Outside the electromagnetic spectrum, there are the ubiquitous GPS sensors that offer precise positional data that make things like self-driving tractors possible. Various types of weather stations allow the logging of environmental conditions, such as rain, temperature, sunlight and other factors that provide insight into crop performance.
What’s the Right Sensing Option?
The more sophisticated the sensor, the higher the cost. Farmers must always weigh the potential for increased yield against the capital investment cost of each sensing platform.

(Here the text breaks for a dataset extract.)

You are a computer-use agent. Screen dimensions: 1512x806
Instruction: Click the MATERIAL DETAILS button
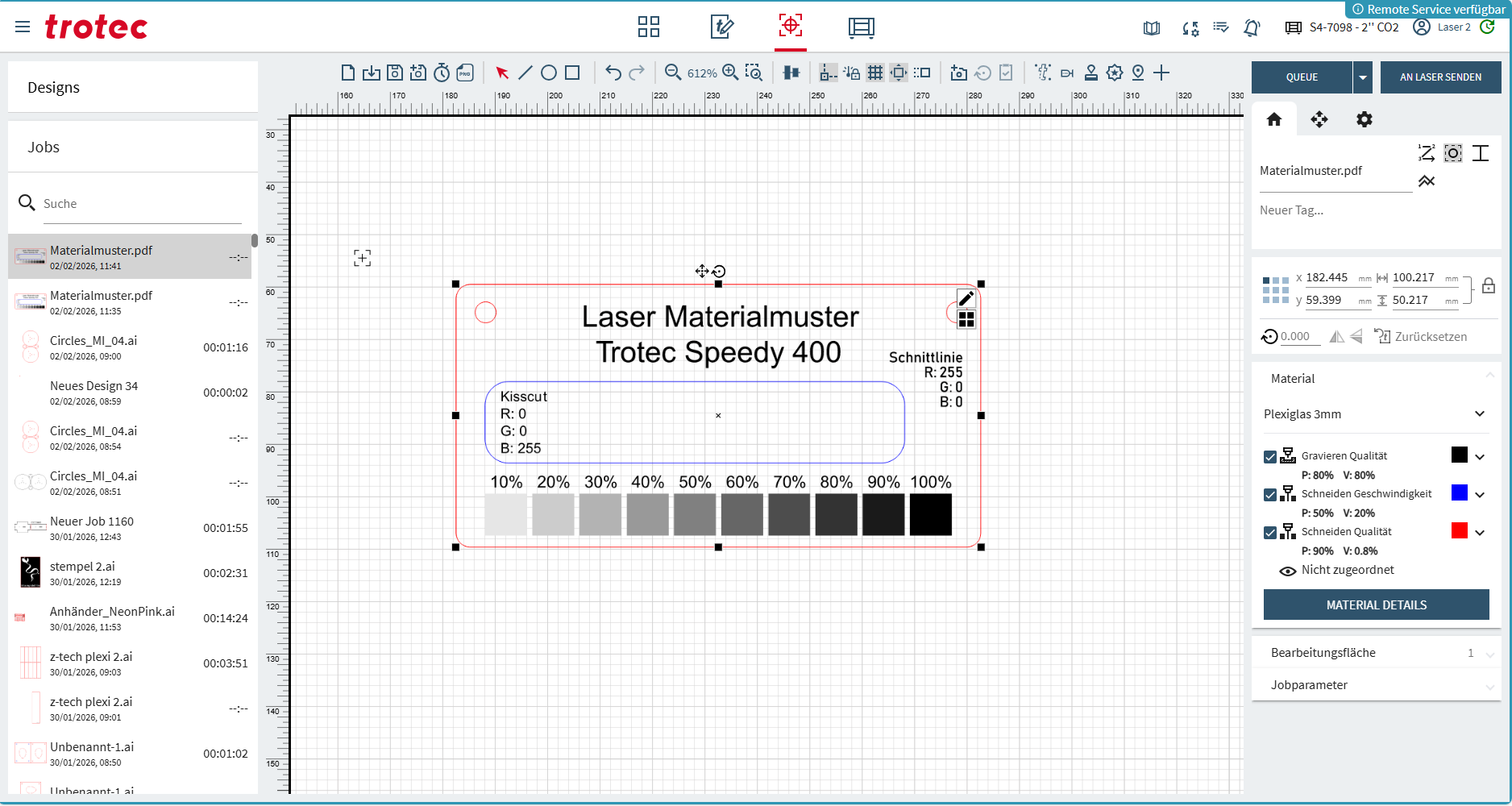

In many ways, the problem is that a farmer interested in remote sensing has too many options. The most effective use of remote sensing would be to have a collection of sensors measuring multiple aspects of the plant growing process, but so far technology suppliers are not making this easy. They tend to offer proprietary solutions that don’t play well with sensors from other vendors. That leaves farmers in a Wild West situation, with no data standards and limited interoperability. Data sharing is inconvenient, if not impossible.
As is always the case, the market can sense these needs, and some startup companies have formed to offer integrated hardware and software solutions. It will just take time for these packages to mature and become viable, high-value propositions for most growers. Likewise, organizations like the Open Data Institute are working to promote open standards that will promote agricultural innovation.
Sensing technologies are evolving rapidly, which means it’s often up to farmers to use trial and error to determine what off-the-shelf products can deliver a “quick fix,” and which can be scientifically validated to contribute to increasing yield and profits over time.